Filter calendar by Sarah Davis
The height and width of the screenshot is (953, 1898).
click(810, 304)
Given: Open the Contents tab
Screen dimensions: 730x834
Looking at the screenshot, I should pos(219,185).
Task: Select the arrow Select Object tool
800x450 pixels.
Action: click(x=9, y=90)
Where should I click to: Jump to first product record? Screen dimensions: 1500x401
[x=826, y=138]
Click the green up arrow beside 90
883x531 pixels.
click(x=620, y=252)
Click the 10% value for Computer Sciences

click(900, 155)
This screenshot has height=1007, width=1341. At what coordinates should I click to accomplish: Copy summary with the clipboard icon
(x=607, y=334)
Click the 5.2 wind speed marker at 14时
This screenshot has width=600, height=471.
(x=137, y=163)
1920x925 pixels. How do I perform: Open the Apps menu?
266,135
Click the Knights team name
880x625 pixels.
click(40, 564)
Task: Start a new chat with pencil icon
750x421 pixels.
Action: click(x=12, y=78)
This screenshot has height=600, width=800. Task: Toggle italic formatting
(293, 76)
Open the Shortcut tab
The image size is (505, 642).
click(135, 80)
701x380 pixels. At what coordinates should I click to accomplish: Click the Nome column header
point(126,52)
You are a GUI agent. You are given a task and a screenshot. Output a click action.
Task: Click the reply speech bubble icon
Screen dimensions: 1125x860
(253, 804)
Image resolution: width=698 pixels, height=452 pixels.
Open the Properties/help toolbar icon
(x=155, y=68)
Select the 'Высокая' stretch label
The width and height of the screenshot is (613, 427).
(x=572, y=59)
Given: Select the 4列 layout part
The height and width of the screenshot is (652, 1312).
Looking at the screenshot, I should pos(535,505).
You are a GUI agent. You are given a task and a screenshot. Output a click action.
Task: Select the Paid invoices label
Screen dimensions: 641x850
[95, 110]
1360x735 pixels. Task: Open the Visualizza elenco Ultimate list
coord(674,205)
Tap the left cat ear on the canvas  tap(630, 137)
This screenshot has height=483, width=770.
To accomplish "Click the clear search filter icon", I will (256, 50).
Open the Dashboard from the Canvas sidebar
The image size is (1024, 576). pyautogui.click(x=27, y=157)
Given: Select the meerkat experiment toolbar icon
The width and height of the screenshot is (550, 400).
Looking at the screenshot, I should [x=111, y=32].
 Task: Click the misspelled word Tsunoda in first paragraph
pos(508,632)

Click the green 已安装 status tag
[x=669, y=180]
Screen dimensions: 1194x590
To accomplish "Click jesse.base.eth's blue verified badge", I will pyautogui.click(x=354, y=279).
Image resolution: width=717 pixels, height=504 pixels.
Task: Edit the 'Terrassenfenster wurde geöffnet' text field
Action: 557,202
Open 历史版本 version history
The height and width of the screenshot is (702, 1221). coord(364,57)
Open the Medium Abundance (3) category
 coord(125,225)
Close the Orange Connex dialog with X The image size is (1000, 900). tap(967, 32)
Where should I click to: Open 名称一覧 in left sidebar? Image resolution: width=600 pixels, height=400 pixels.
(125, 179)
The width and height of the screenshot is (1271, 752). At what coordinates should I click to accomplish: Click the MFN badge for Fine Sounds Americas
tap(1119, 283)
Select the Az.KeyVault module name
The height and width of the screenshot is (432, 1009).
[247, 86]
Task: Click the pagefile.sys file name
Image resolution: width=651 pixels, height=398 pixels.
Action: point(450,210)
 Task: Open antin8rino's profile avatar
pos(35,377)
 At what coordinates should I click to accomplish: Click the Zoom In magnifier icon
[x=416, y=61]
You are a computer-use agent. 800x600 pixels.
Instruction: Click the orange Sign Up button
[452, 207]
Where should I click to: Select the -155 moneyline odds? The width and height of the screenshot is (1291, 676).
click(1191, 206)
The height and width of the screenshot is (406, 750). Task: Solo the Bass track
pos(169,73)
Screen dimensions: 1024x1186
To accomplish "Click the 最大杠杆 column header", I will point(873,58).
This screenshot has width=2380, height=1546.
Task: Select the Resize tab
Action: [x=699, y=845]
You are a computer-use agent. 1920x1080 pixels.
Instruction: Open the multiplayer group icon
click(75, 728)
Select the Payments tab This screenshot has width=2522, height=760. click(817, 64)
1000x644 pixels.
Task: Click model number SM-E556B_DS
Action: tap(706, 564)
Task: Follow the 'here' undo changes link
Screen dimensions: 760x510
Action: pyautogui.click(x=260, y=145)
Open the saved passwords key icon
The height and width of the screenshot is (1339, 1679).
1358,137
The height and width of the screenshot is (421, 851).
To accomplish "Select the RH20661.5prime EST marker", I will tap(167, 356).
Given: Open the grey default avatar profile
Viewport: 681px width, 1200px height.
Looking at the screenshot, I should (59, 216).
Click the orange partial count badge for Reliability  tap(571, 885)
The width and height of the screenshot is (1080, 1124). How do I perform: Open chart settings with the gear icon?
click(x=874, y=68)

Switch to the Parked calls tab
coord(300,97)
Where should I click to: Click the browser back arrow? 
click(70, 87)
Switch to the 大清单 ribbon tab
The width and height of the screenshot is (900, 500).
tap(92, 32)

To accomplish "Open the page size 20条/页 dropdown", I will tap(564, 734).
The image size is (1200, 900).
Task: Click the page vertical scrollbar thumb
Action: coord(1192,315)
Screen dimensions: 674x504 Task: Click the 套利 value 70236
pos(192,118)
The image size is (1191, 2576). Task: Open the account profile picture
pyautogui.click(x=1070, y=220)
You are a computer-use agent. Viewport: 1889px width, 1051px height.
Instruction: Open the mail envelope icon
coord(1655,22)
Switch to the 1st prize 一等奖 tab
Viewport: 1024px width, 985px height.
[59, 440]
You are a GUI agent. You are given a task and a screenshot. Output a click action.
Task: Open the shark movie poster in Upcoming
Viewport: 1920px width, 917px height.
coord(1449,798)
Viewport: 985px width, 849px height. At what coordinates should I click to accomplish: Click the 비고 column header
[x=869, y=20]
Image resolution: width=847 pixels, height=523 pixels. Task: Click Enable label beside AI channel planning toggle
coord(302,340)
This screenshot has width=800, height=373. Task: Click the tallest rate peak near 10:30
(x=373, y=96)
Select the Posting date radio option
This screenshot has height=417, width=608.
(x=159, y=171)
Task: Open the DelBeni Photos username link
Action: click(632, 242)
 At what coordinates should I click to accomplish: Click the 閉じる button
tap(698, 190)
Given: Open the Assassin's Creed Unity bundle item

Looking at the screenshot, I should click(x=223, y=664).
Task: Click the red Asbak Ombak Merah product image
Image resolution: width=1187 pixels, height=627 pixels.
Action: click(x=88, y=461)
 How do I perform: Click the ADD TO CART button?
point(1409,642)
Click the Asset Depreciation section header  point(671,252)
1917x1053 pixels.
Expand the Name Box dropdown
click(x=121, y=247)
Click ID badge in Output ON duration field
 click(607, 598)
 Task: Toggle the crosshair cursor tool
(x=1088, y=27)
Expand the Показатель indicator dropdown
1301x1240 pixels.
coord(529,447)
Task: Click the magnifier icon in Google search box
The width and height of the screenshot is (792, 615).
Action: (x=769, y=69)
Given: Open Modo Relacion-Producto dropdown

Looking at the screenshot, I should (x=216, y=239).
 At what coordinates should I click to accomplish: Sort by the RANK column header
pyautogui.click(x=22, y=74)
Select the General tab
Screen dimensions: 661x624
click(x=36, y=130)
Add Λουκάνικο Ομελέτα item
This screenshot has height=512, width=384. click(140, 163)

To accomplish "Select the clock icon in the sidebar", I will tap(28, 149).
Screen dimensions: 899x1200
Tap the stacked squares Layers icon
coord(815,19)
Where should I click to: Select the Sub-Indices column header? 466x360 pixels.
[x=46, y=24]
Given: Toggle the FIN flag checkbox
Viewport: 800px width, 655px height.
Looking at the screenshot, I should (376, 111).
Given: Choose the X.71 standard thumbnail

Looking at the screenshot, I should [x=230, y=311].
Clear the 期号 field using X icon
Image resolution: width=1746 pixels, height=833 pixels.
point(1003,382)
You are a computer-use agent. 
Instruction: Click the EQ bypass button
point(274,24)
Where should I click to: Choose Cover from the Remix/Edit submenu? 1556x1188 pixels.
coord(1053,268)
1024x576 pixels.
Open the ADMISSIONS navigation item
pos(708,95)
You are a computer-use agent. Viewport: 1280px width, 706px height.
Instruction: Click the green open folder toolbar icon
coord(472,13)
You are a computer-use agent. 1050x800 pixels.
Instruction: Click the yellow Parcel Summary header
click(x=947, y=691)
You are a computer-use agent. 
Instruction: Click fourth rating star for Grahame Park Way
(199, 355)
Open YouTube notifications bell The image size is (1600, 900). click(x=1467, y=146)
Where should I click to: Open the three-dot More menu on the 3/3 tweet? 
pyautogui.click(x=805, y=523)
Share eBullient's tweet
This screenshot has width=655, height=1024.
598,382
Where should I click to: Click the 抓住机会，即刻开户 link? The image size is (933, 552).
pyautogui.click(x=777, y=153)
──────────
Brief: Reproduce each line, exactly as it appears, from the one that contains "Open the ADMISSIONS navigation item" through the last line of the records. Add no other lines.

Answer:
Open the ADMISSIONS navigation item
pos(708,95)
You are a computer-use agent. Viewport: 1280px width, 706px height.
Instruction: Click the green open folder toolbar icon
coord(472,13)
You are a computer-use agent. 1050x800 pixels.
Instruction: Click the yellow Parcel Summary header
click(x=947, y=691)
You are a computer-use agent. 
Instruction: Click fourth rating star for Grahame Park Way
(199, 355)
Open YouTube notifications bell The image size is (1600, 900). click(x=1467, y=146)
Where should I click to: Open the three-dot More menu on the 3/3 tweet? 
pyautogui.click(x=805, y=523)
Share eBullient's tweet
This screenshot has width=655, height=1024.
598,382
Where should I click to: Click the 抓住机会，即刻开户 link? The image size is (933, 552).
pyautogui.click(x=777, y=153)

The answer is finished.